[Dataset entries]

※

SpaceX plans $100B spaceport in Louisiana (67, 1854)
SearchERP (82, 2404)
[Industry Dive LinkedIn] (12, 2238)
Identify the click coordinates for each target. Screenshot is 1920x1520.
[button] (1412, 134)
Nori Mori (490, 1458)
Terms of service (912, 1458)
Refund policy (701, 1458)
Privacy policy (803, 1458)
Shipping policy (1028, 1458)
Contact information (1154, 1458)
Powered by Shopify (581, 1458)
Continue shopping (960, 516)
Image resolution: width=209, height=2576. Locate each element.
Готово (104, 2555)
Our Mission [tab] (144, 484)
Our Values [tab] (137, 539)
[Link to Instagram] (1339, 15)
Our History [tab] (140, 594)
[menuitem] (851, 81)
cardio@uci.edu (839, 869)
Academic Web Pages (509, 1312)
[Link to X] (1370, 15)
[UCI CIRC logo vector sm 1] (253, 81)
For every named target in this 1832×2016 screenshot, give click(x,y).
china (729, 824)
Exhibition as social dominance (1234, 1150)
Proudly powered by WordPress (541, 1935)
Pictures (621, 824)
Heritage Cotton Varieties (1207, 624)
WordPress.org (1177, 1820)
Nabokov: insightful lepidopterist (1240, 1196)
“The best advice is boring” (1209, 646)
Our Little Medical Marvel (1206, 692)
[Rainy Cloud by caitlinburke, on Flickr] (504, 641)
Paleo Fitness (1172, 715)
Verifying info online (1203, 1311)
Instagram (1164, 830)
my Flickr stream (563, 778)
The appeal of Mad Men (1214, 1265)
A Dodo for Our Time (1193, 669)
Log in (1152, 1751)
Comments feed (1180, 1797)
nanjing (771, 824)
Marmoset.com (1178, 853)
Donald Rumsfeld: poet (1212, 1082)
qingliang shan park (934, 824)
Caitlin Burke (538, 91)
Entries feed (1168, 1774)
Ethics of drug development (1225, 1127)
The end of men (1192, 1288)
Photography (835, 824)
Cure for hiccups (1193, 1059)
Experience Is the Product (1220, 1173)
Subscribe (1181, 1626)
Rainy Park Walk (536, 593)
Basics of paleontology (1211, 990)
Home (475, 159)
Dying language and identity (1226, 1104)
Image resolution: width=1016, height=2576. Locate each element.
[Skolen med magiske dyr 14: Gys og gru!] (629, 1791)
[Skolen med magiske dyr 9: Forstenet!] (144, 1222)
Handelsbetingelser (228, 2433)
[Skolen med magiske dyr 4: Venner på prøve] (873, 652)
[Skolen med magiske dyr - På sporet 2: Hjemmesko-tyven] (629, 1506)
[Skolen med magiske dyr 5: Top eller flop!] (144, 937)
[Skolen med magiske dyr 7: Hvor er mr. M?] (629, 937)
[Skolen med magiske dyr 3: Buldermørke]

※

▸ **The problem**
Each record should be given again exactly as it reads.

▸ **Answer**
SpaceX plans $100B spaceport in Louisiana (67, 1854)
SearchERP (82, 2404)
[Industry Dive LinkedIn] (12, 2238)
Identify the click coordinates for each target. Screenshot is 1920x1520.
[button] (1412, 134)
Nori Mori (490, 1458)
Terms of service (912, 1458)
Refund policy (701, 1458)
Privacy policy (803, 1458)
Shipping policy (1028, 1458)
Contact information (1154, 1458)
Powered by Shopify (581, 1458)
Continue shopping (960, 516)
Image resolution: width=209, height=2576. Locate each element.
Готово (104, 2555)
Our Mission [tab] (144, 484)
Our Values [tab] (137, 539)
[Link to Instagram] (1339, 15)
Our History [tab] (140, 594)
[menuitem] (851, 81)
cardio@uci.edu (839, 869)
Academic Web Pages (509, 1312)
[Link to X] (1370, 15)
[UCI CIRC logo vector sm 1] (253, 81)
For every named target in this 1832×2016 screenshot, give click(x,y).
china (729, 824)
Exhibition as social dominance (1234, 1150)
Proudly powered by WordPress (541, 1935)
Pictures (621, 824)
Heritage Cotton Varieties (1207, 624)
WordPress.org (1177, 1820)
Nabokov: insightful lepidopterist (1240, 1196)
“The best advice is boring” (1209, 646)
Our Little Medical Marvel (1206, 692)
[Rainy Cloud by caitlinburke, on Flickr] (504, 641)
Paleo Fitness (1172, 715)
Verifying info online (1203, 1311)
Instagram (1164, 830)
my Flickr stream (563, 778)
The appeal of Mad Men (1214, 1265)
A Dodo for Our Time (1193, 669)
Log in (1152, 1751)
Comments feed (1180, 1797)
nanjing (771, 824)
Marmoset.com (1178, 853)
Donald Rumsfeld: poet (1212, 1082)
qingliang shan park (934, 824)
Caitlin Burke (538, 91)
Entries feed (1168, 1774)
Ethics of drug development (1225, 1127)
The end of men (1192, 1288)
Photography (835, 824)
Cure for hiccups (1193, 1059)
Experience Is the Product (1220, 1173)
Subscribe (1181, 1626)
Rainy Park Walk (536, 593)
Basics of paleontology (1211, 990)
Home (475, 159)
Dying language and identity (1226, 1104)
Image resolution: width=1016, height=2576. Locate each element.
[Skolen med magiske dyr 14: Gys og gru!] (629, 1791)
[Skolen med magiske dyr 9: Forstenet!] (144, 1222)
Handelsbetingelser (228, 2433)
[Skolen med magiske dyr 4: Venner på prøve] (873, 652)
[Skolen med magiske dyr - På sporet 2: Hjemmesko-tyven] (629, 1506)
[Skolen med magiske dyr 5: Top eller flop!] (144, 937)
[Skolen med magiske dyr 7: Hvor er mr. M?] (629, 937)
[Skolen med magiske dyr 3: Buldermørke]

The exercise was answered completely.